In a recent tweet, Yves La Rose, CEO and co-founder of EOS, reiterated the company’s vision to build a blockchain that powers mass adoption applications. This comes after he wrote an open letter to EOS Network investors, citing the broken investment promises of Block.one.
He mentioned that “people using applications [powered by the EOS Network] won’t know they’re using EOS, and ideally, they won’t even know they’re using a blockchain.” According to him, that implies no gas fees, no private keys, and users will only have to use the apps they like.
Specifically, he said EOS is looking to make the space so user-friendly that anyone could use it, citing the early days of the internet when only technical people could use it. However, that changed, and now anyone can use it.
“From a technical perspective, we’re focused on ensuring that EOS is an infinitely scalable, flexible, and reliable network.
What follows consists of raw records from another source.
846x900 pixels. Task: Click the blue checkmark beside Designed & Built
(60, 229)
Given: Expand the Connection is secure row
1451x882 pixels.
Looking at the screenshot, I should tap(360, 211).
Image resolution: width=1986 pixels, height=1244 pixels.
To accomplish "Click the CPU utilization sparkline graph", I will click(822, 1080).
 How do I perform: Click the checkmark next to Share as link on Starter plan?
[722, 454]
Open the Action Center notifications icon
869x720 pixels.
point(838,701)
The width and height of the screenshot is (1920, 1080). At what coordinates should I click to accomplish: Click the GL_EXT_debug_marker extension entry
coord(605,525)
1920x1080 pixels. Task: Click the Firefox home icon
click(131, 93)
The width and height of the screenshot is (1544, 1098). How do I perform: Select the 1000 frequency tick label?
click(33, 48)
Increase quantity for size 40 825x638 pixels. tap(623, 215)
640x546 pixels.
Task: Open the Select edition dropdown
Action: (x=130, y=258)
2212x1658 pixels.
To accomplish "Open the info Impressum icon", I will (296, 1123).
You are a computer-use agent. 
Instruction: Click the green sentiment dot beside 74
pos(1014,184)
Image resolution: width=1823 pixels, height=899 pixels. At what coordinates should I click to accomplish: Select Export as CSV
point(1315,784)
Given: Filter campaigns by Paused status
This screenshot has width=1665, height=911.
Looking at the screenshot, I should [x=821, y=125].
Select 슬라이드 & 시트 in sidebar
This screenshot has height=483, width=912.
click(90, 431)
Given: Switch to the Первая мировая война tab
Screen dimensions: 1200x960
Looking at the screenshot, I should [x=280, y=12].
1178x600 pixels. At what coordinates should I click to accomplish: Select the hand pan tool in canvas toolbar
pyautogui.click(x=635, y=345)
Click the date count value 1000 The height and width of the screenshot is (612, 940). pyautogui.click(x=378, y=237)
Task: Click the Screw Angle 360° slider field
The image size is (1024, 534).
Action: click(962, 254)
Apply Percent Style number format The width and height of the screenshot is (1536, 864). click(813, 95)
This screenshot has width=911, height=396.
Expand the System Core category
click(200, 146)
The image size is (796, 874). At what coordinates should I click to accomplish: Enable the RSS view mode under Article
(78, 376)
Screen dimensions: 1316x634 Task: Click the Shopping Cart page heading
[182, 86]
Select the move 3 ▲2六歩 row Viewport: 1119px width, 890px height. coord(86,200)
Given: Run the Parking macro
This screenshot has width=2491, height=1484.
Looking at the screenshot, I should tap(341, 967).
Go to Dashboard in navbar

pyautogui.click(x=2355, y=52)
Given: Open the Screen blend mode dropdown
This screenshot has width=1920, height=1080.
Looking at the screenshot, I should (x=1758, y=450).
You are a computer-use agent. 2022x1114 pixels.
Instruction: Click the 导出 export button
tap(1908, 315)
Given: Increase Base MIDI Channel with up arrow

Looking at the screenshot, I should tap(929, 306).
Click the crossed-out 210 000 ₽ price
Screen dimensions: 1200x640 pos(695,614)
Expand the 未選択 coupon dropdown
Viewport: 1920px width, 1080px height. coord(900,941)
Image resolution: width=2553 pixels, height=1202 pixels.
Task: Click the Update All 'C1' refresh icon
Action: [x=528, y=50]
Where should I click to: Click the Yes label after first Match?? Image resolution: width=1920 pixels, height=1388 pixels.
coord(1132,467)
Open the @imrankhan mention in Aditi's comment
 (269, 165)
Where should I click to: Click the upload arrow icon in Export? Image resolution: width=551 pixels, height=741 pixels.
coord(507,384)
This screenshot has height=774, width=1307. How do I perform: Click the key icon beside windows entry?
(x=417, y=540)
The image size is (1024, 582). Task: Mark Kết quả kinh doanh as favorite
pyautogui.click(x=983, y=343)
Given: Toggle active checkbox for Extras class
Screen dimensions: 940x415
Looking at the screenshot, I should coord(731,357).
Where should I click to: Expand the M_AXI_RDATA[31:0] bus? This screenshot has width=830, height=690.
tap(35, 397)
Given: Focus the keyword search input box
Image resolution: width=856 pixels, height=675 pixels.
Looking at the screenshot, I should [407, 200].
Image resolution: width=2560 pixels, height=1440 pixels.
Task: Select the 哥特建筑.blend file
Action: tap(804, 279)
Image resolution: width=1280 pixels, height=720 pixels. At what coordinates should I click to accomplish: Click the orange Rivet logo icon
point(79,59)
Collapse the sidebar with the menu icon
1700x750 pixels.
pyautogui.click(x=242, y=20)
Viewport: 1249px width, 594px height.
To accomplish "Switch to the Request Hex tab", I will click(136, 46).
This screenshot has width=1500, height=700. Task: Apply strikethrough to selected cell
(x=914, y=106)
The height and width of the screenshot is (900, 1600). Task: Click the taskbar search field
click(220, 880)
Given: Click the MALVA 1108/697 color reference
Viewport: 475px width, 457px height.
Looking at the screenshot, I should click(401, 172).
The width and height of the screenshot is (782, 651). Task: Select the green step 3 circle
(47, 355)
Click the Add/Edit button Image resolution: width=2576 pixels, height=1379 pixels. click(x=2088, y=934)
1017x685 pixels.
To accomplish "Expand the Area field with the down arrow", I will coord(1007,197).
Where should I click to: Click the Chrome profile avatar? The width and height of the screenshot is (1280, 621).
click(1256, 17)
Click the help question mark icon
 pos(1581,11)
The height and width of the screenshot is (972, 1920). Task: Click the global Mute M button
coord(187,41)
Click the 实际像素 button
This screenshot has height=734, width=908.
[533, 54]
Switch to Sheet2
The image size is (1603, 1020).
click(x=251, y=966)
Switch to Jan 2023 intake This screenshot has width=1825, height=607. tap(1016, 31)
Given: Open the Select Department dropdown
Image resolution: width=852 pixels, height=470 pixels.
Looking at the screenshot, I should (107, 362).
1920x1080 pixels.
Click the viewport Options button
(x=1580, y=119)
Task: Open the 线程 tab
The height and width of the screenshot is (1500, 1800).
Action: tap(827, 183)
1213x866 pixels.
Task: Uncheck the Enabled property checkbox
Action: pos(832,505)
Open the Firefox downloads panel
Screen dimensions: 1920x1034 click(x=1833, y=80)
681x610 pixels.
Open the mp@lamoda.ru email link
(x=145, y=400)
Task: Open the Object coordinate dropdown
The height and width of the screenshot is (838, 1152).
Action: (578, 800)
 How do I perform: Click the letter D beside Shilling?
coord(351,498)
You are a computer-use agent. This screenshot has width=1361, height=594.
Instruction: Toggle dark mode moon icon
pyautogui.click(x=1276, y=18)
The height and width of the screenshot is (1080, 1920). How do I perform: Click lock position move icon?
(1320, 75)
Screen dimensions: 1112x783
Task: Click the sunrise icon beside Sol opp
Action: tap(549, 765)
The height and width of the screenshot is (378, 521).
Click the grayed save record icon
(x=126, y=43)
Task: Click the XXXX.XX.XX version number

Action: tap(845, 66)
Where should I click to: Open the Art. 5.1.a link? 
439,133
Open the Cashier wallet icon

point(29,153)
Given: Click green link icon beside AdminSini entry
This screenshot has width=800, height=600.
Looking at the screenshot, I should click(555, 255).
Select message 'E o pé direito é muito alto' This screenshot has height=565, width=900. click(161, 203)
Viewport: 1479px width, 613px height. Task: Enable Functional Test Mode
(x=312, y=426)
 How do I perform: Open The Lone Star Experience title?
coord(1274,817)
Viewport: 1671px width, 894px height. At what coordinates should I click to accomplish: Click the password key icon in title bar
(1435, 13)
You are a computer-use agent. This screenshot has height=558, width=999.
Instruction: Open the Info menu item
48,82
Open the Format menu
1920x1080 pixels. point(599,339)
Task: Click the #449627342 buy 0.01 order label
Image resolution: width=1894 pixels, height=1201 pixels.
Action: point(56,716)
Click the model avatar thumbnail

Additionally, the team is building the network to become the blockchain of choice for developers by providing them with the tools they need to build user-friendly apps,” Yves La Rose, CEO and co-founder of EOS Network.
Furthermore, in the open letter written by the CEO of EOS to EOS token holders, particularly block producers, he urged them to take legal action against Block.one for breaking investment promises or consider a hard fork that would exclude tokens owned by Block.one from participating in EOS token trading.
According to the CEO, the broken promise by Block.one has rendered the EOS Network undercapitalized and significantly stunted its development.
Block.one promised a $1 billion investment at the height of its ICO in January 2018. However, they have demonstrated little to no support in building the EOS network and, to date, have shown no intention of investing said amount into the network.
The CEO said that the legal action is warranted since investors relied on Block.one’s promises of investment when making their purchase. Additionally, a hard fork will separate the EOS Network from any association with Block.one.